*TO DO:* Scan the listing for the word "agent" and report every line that contains it.

*SOURCE MATERIAL:*
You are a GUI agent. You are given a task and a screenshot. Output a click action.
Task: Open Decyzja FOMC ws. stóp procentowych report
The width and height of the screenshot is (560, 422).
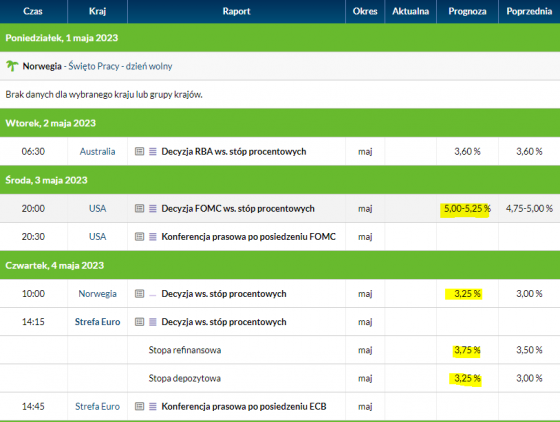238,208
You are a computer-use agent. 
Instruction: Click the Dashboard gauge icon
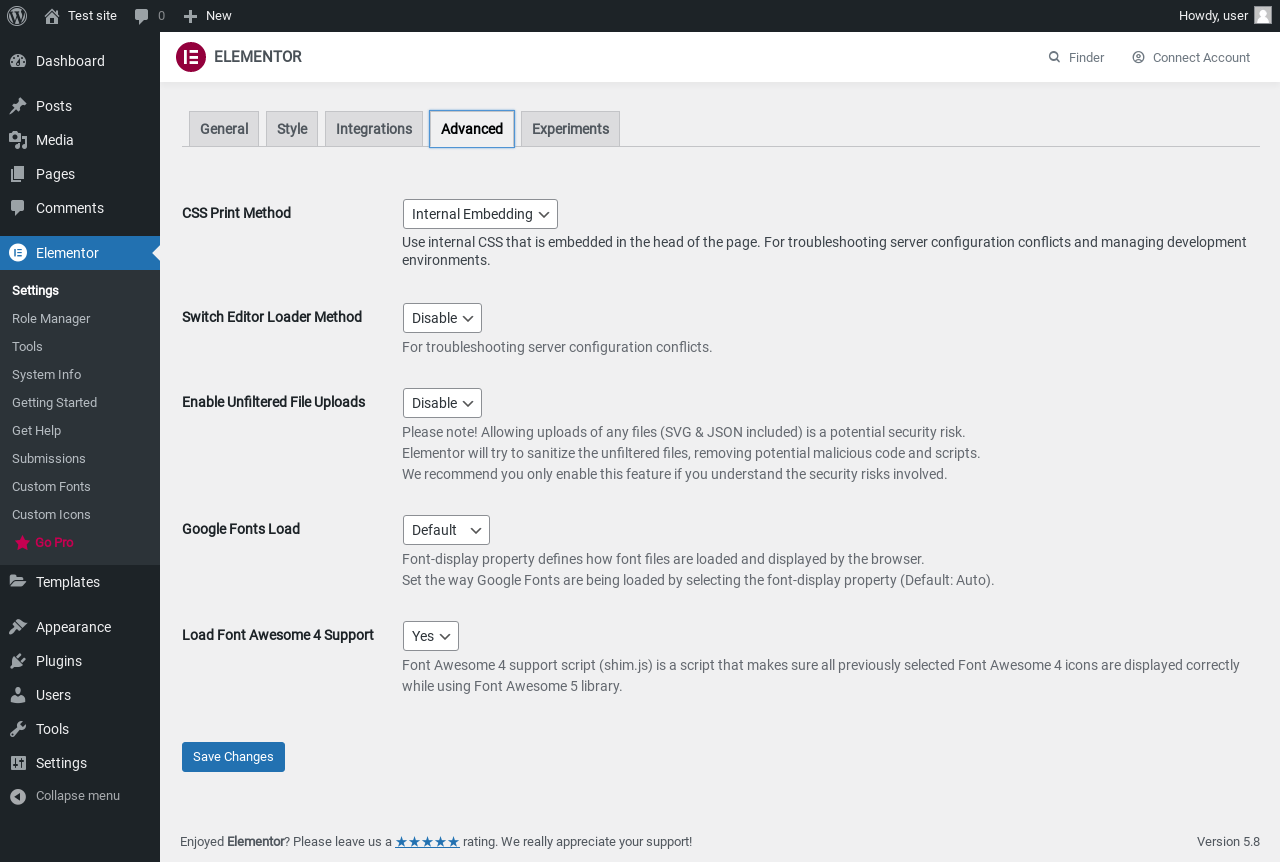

---

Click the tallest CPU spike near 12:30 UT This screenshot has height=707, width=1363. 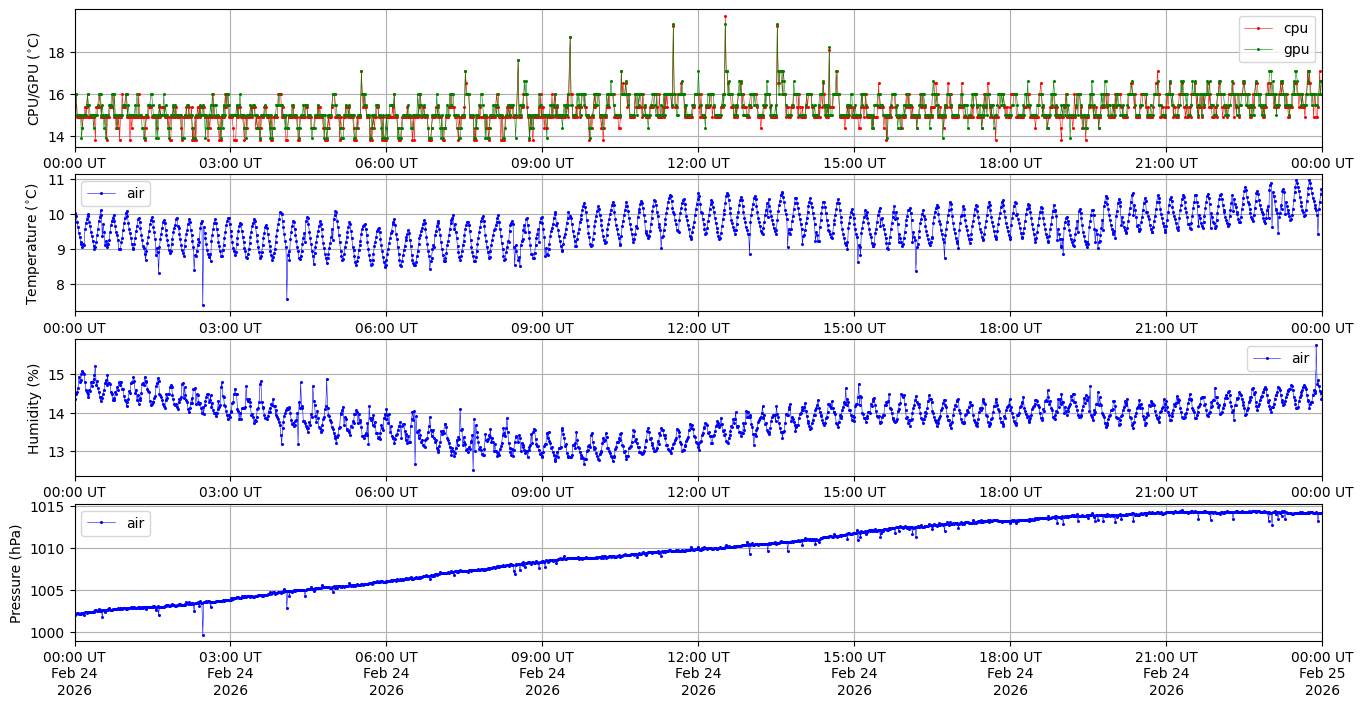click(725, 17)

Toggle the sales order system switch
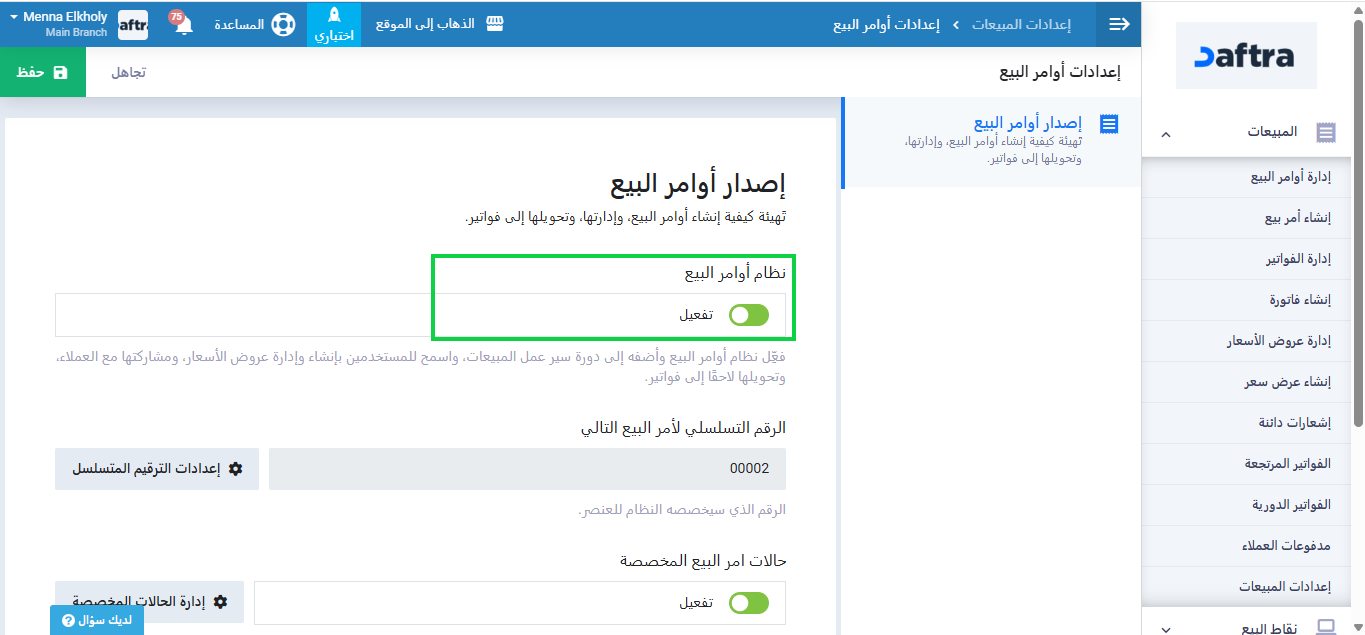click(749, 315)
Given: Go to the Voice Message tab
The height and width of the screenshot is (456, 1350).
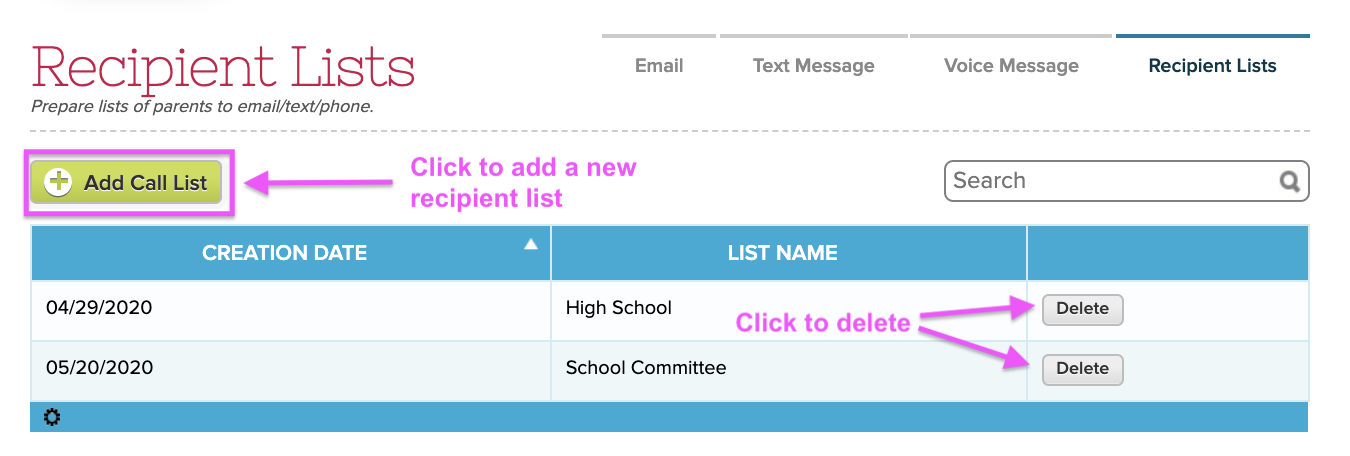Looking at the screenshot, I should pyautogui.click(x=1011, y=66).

*WRITTEN RESPONSE:*
You are a GUI agent. You are given a task and a screenshot. Output a click action.
You are a computer-use agent. 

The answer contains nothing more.